国有資産等所在市町村交付金にまつわる新聞記事について

 そろそろ国有資産等所在市町村交付金の算定作業について、11月末に控えた台帳通知にむけ作業が大詰めをむかえているのではないかなぁと思います。昨年度は、ただでさえ固定資産評価額の評価替えに当たる年だったのに、地方税法改正により固定資産税の負担調整措置が改正され、地方税法附則のバカみたいに長い条文の意味を掴むのに苦労させらたとともに、その改正後条文における条件関係を表計算ソフト用の数式に置き換えるのに苦労したりもしたのは記憶に新しいところ。
 しかしながら、今年は制度改正2年目で大きな問題なく算定作業がスルーすると思っていた矢先…



大阪府が1億2000万円“税金滞納”


10月17日3時25分配信 産経新聞より



 魔の大型支払対象漏れキタ━━━━━━━━━━━━━━━━(゚∀゚)━━━━━━━━━━━━━━━━!!!!!!
 このニュースは全国の管財業界関係者又は各種交付金関係者を震撼させたに違いないありません(;一_一)

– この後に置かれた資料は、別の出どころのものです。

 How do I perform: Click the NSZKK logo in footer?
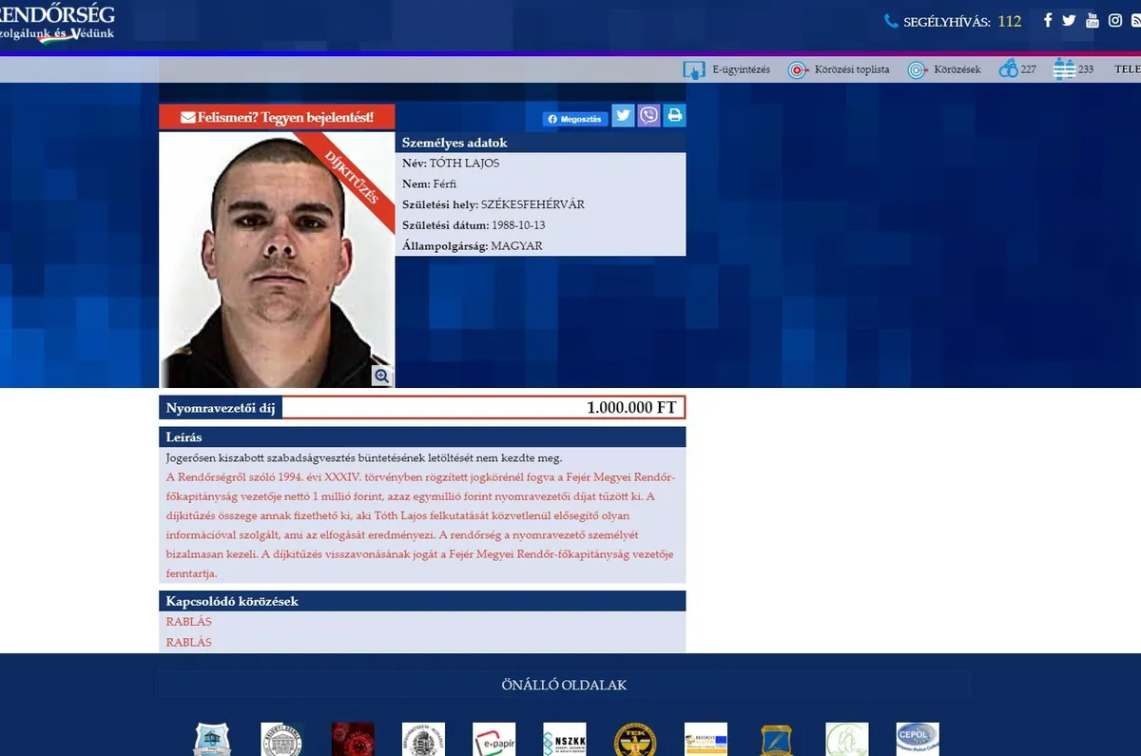564,739
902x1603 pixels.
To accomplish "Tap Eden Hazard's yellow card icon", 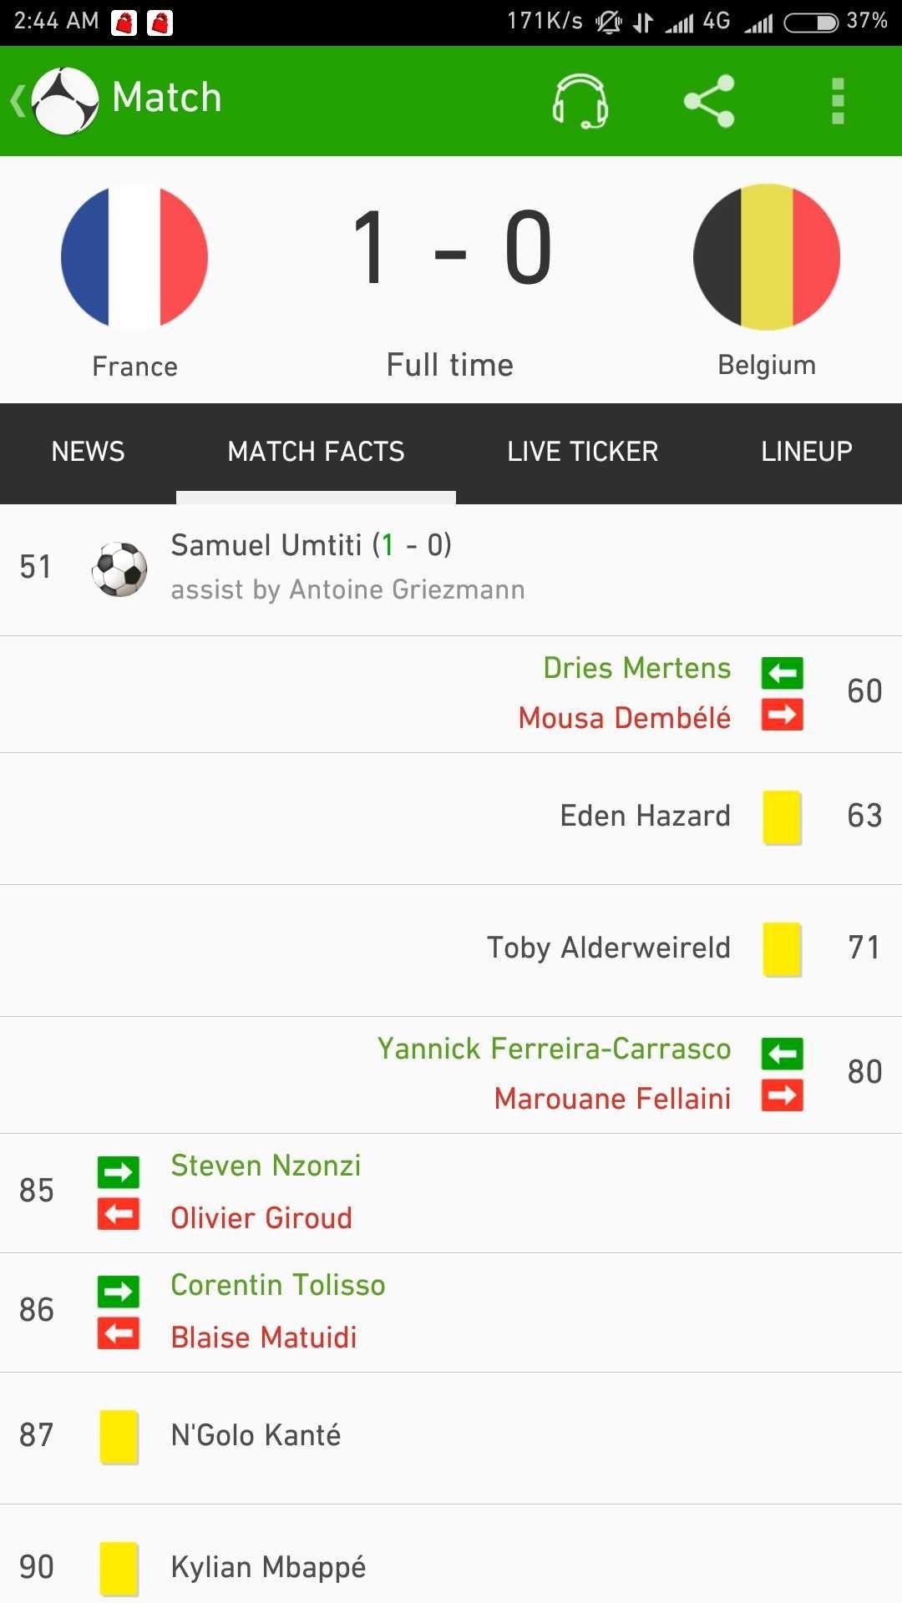I will coord(783,817).
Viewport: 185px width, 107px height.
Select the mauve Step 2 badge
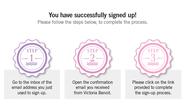tap(93, 58)
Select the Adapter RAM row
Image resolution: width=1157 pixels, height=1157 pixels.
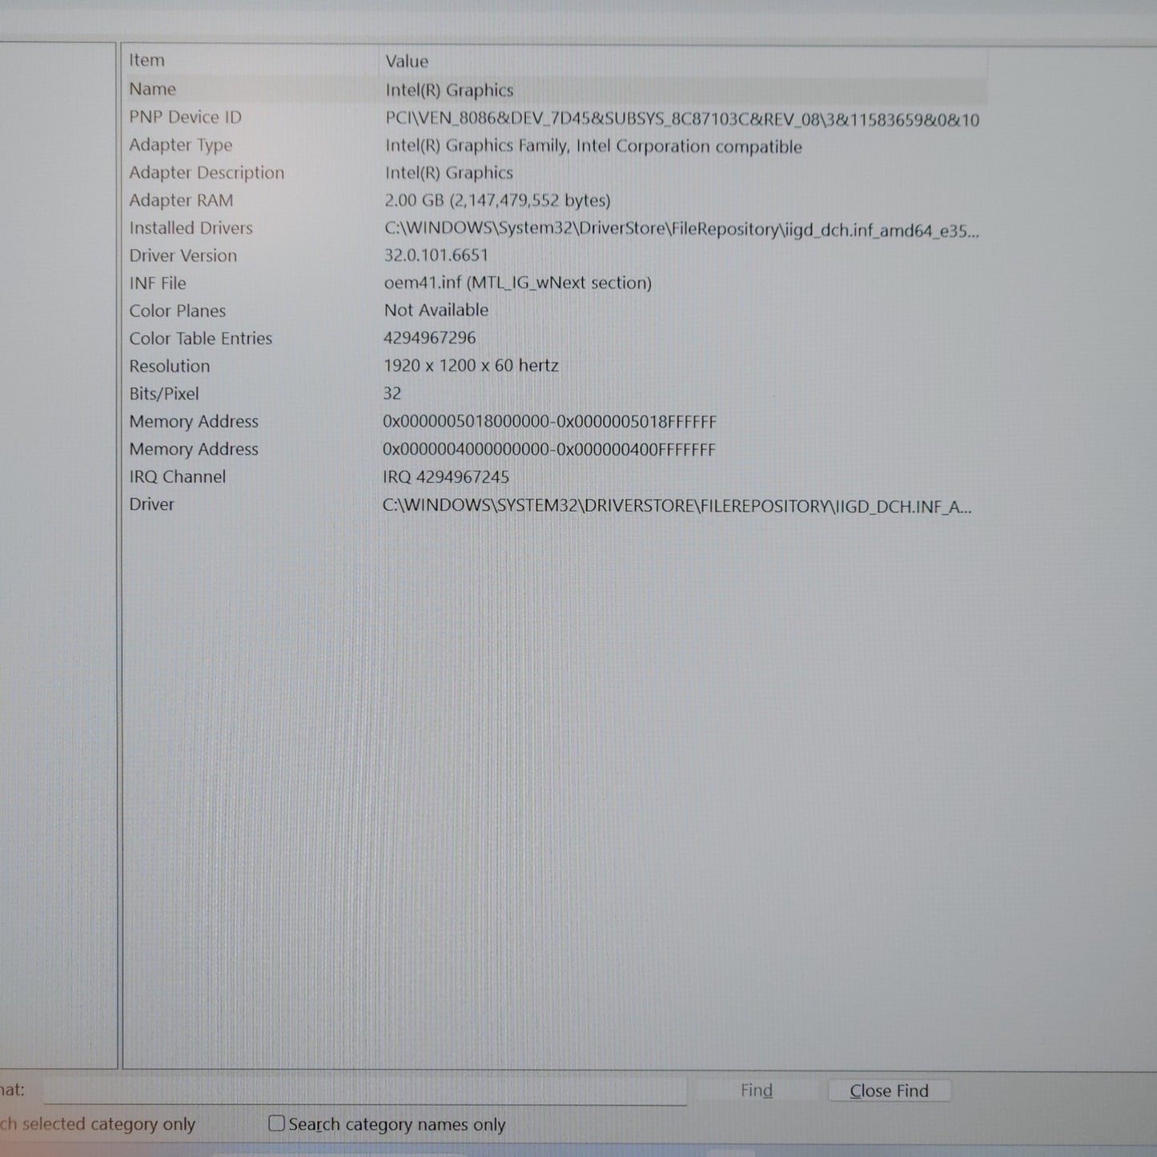[x=181, y=201]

※ なお、断っておくと、市町村交付金は、その名のとおり「交付金」であって、税金のように市町村が課税できるものではありませんし、今回のケースは確定した交付金額に対して、過小な額しか交付金を支払わなかったわけではありませんので、記事のような「滞納」という表現が妥当かどうかについては強い疑問を持っています。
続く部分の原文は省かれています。